Earlier this month, the U.S. Court of Appeals for the Sixth Circuit granted FirstEnergy Corporation’s petition for a writ of mandamus and vacated a district court order compelling production of materials generated during two internal investigations conducted by outside counsel in the wake of a high-profile bribery scandal. The district court below had adopted a special master’s recommendation requiring FirstEnergy to produce “all previously withheld documents related to” the investigations and to permit witness questioning about them. The Sixth Circuit found that the materials were protected by the attorney-client privilege and work product doctrine.
Regarding attorney-client privilege, the Sixth Circuit held that the discovery sought was protected by Upjohn Co. v. United States, 449 U.S. 383 (1981). The court emphasized that the privilege attaches to confidential communications made for the purpose of securing legal advice, regardless of whether the company later uses the advice to inform business decisions. The record demonstrated that both law firms were retained to investigate potential wrongdoing and to advise on the company’s response to actual and anticipated litigation.
The Sixth Circuit also rejected the district court’s conclusion that the attorney-client privilege did not apply because the investigations were initiated for business advice, explaining that what matters under the privilege is whether a company seeks legal advice, not what it later does with that advice. “Over and over,” the Sixth Circuit found, “FirstEnergy showed that it primarily sought and received legal advice from its attorneys throughout the investigations.”
Regarding work product, the Sixth Circuit held that documents and materials generated in the investigations were protected work product because they were prepared “in anticipation of” litigation. The surrounding circumstances and timeline of events—including criminal subpoenas, regulatory investigations, and ultimately, multiple civil suits—established that actual and anticipated legal action was the driving force behind the law firms’ investigations. The claimants (plaintiffs in the securities action) themselves conceded that “no internal investigations would have taken place but for the Department of Justice investigation.” The Sixth Circuit further found that the district court’s conclusion that only “employment decisions and business concerns” prompted the investigations ignored practical realities and the “intensely practical” nature of the work-product doctrine.
FirstEnergy is consistent with Delaware courts’ general approach to the attorney-client privilege and work product doctrine in the context of internal investigations conducted by counsel in response to imminent legal threats.

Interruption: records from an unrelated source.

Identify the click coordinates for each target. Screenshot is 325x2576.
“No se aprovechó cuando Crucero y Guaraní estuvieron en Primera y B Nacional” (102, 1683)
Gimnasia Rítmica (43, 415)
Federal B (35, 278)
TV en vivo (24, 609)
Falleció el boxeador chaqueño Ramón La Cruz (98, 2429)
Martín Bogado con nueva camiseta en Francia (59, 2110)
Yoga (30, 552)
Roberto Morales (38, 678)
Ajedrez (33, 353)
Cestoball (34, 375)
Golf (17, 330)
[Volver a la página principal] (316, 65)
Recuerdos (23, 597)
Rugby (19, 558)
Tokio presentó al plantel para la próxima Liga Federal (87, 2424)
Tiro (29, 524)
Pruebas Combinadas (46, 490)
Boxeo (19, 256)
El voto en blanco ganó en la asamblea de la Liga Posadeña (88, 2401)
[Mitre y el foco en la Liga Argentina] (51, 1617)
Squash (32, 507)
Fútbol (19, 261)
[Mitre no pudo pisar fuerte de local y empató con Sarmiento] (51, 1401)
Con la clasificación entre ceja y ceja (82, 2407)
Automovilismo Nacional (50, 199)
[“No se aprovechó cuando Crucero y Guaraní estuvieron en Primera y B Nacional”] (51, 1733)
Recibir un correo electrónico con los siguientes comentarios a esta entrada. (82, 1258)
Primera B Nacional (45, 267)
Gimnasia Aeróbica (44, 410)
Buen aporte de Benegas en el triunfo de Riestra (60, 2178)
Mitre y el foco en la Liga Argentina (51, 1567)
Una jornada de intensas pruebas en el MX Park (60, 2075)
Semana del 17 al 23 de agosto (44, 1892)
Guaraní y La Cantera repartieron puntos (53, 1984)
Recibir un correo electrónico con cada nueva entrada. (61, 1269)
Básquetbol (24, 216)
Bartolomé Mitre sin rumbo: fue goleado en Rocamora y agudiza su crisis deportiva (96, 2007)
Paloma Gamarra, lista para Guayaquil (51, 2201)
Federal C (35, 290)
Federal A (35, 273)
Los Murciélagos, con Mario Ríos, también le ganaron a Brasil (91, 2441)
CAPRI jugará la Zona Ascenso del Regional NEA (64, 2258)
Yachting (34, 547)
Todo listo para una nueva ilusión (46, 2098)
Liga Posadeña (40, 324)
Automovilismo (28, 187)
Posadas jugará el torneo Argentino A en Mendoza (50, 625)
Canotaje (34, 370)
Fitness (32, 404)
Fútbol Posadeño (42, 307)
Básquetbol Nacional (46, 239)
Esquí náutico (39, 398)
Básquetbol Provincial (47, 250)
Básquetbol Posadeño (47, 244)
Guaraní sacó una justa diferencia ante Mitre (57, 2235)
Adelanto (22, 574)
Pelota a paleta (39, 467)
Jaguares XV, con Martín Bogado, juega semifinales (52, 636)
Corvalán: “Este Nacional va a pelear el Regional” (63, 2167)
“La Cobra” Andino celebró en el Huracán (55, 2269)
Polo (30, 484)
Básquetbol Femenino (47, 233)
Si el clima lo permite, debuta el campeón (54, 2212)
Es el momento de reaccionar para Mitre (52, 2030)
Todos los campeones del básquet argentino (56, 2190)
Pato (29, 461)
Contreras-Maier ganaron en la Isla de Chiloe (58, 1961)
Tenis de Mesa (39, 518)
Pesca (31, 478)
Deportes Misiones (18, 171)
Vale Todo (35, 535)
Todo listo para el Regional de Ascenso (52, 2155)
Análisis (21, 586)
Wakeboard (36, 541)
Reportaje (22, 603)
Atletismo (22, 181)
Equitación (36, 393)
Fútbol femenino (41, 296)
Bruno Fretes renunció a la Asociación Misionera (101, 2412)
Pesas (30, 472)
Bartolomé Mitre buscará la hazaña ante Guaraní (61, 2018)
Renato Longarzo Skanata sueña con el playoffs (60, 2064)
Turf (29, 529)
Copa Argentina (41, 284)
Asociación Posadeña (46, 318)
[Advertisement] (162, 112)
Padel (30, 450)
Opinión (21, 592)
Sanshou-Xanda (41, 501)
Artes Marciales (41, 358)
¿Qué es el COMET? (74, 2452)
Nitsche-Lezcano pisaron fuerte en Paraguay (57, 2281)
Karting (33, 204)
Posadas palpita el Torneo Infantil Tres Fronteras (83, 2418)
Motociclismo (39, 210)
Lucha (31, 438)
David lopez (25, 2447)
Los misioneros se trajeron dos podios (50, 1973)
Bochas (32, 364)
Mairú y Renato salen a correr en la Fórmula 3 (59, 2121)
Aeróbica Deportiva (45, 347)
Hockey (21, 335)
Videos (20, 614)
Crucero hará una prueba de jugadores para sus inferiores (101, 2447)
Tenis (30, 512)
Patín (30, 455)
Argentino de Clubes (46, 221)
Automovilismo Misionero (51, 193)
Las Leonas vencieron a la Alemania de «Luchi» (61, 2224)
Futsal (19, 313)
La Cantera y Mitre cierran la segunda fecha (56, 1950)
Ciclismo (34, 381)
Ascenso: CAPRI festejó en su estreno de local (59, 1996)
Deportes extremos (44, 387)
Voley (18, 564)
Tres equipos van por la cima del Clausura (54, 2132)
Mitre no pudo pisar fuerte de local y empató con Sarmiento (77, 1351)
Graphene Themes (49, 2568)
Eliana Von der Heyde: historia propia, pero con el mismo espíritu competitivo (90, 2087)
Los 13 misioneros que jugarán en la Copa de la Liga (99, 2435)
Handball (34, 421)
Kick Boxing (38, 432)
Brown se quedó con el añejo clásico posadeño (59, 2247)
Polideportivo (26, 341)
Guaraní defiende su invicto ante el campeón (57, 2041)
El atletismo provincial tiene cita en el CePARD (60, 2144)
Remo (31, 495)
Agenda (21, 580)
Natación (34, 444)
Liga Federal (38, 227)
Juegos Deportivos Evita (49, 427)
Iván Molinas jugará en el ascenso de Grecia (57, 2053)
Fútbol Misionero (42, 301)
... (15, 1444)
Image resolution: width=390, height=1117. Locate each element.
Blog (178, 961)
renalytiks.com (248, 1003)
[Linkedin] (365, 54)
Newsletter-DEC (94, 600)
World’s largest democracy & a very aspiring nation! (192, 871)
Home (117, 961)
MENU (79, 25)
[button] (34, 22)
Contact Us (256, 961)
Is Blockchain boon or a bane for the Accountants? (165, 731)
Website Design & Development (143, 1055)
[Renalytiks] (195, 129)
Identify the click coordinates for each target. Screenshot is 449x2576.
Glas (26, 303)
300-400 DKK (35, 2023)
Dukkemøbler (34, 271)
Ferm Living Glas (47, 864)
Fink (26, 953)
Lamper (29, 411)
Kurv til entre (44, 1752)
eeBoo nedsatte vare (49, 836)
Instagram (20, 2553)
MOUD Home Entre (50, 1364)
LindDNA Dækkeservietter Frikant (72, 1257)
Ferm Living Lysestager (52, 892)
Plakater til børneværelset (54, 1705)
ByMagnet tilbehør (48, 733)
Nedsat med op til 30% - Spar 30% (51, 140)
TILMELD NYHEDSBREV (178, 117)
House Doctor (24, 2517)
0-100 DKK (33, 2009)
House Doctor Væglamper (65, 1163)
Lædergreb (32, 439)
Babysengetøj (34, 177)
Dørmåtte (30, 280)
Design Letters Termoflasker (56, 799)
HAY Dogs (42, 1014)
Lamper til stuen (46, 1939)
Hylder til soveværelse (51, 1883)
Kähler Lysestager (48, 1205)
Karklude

The Sixth Circuit in FirstEnergy did not confront the fiduciary exception to the attorney-client privilege as established in Garner v. Wolfinbarger, 430 F.2d 1093 (5th Cir. 1970). That exception “allows stockholders of a corporation to invade the corporation's attorney-client privilege in order to prove fiduciary breaches by those in control of the corporation upon showing good cause.” Wal-Mart Stores, Inc. v. Ind. Elec. Workers Pension Tr. Fund IBEW, 95 A.3d 1264, 1276 (Del. 2014).
In Delaware, the Garner doctrine may be applied to plenary stockholder/corporation proceedings as well as books-and-records actions. Id. at 1278. “Delaware courts have agreed with the United States Supreme Court’s characterization of the attorney-client privilege as ‘critical’ to ‘encourag[ing] full and frank communication between attorneys and their clients and thereby promot[ing] broader public interests in the observance of law and administration of justice,’ including where the client is a corporation.” Id. (quoting In re Lyle, 74 A.3d 654 (Del. 2013) (Table)). Accordingly, “the Garner doctrine … is narrow, exacting, and intended to be very difficult to satisfy.” Id. Thus, Garner, and Delaware courts’ books-and-records and privilege jurisprudence generally, in no way endorse the kind of unlimited, wide-ranging disclosure of privileged materials authorized by the trial court in FirstEnergy.